SUPPLIED INFORMATION:

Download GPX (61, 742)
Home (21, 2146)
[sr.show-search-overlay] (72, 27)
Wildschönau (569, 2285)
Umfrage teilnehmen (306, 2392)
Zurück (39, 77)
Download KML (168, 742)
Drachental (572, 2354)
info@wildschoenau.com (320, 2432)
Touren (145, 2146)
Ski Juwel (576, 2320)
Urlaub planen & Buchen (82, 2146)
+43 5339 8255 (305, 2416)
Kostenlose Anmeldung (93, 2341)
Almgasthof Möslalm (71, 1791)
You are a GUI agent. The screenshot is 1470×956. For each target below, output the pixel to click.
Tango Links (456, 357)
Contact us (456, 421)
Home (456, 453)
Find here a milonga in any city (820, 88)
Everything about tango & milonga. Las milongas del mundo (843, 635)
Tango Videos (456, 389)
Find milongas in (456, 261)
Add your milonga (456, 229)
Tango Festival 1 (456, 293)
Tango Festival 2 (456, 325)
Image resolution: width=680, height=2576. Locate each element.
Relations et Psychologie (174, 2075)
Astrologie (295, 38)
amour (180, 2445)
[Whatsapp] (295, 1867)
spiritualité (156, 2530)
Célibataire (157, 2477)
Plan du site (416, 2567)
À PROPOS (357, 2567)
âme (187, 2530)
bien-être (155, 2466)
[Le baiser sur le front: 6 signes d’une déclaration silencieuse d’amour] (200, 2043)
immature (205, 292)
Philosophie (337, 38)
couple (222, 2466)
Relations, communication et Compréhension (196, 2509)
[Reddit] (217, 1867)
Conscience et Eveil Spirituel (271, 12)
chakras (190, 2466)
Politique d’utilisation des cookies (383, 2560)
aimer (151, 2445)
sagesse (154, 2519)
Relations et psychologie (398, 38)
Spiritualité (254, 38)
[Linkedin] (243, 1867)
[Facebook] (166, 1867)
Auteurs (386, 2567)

WHAT THE TASK ASKS: Give back each entry exactly as it was written.

TASK RESULT:
Download GPX (61, 742)
Home (21, 2146)
[sr.show-search-overlay] (72, 27)
Wildschönau (569, 2285)
Umfrage teilnehmen (306, 2392)
Zurück (39, 77)
Download KML (168, 742)
Drachental (572, 2354)
info@wildschoenau.com (320, 2432)
Touren (145, 2146)
Ski Juwel (576, 2320)
Urlaub planen & Buchen (82, 2146)
+43 5339 8255 (305, 2416)
Kostenlose Anmeldung (93, 2341)
Almgasthof Möslalm (71, 1791)
You are a GUI agent. The screenshot is 1470×956. For each target below, output the pixel to click.
Tango Links (456, 357)
Contact us (456, 421)
Home (456, 453)
Find here a milonga in any city (820, 88)
Everything about tango & milonga. Las milongas del mundo (843, 635)
Tango Videos (456, 389)
Find milongas in (456, 261)
Add your milonga (456, 229)
Tango Festival 1 (456, 293)
Tango Festival 2 (456, 325)
Image resolution: width=680, height=2576. Locate each element.
Relations et Psychologie (174, 2075)
Astrologie (295, 38)
amour (180, 2445)
[Whatsapp] (295, 1867)
spiritualité (156, 2530)
Célibataire (157, 2477)
Plan du site (416, 2567)
À PROPOS (357, 2567)
âme (187, 2530)
bien-être (155, 2466)
[Le baiser sur le front: 6 signes d’une déclaration silencieuse d’amour] (200, 2043)
immature (205, 292)
Philosophie (337, 38)
couple (222, 2466)
Relations, communication et Compréhension (196, 2509)
[Reddit] (217, 1867)
Conscience et Eveil Spirituel (271, 12)
chakras (190, 2466)
Politique d’utilisation des cookies (383, 2560)
aimer (151, 2445)
sagesse (154, 2519)
Relations et psychologie (398, 38)
Spiritualité (254, 38)
[Linkedin] (243, 1867)
[Facebook] (166, 1867)
Auteurs (386, 2567)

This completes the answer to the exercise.